EXERCISE GOAL » Please set down, word for word, the line that contains "Screen dimensions: 691x604" and every line after it to the end of the entries below, omitting the pictures.

Collected data entries »

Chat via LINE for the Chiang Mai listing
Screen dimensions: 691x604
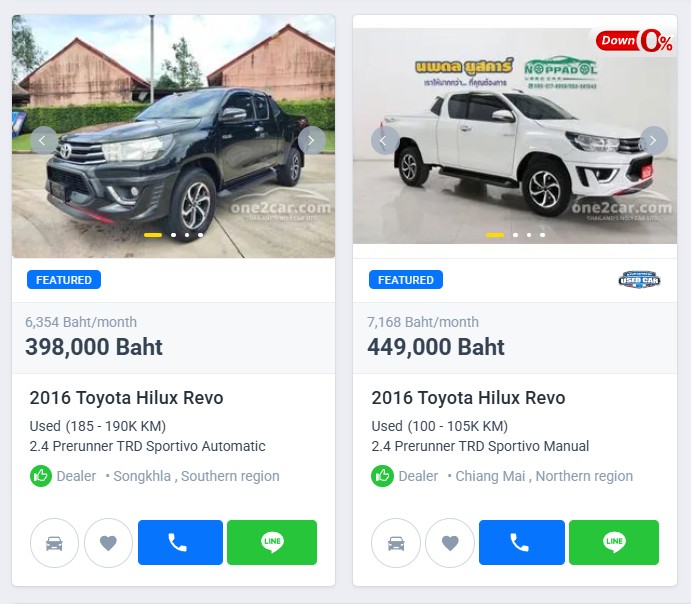point(614,542)
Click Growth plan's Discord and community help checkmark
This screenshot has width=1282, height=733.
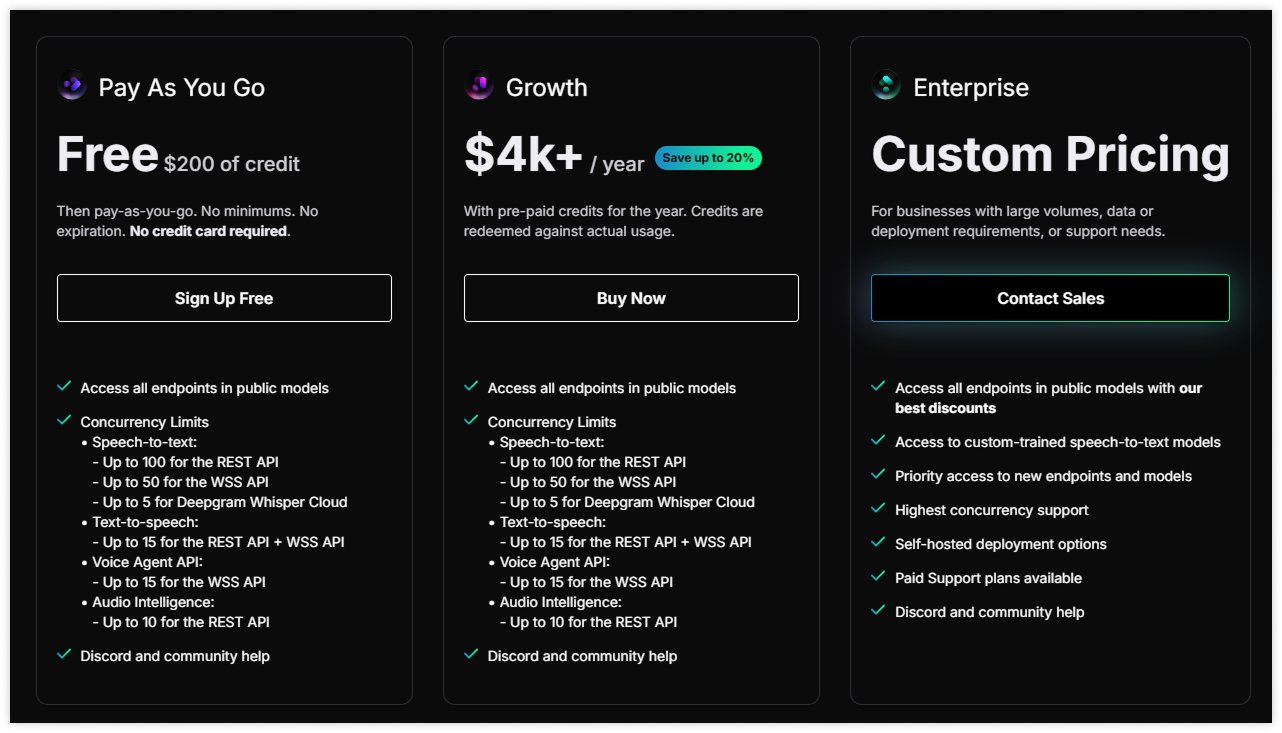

EXERCISE SOLUTION »
Screen dimensions: 691x604
point(614,542)
Click Growth plan's Discord and community help checkmark
This screenshot has width=1282, height=733.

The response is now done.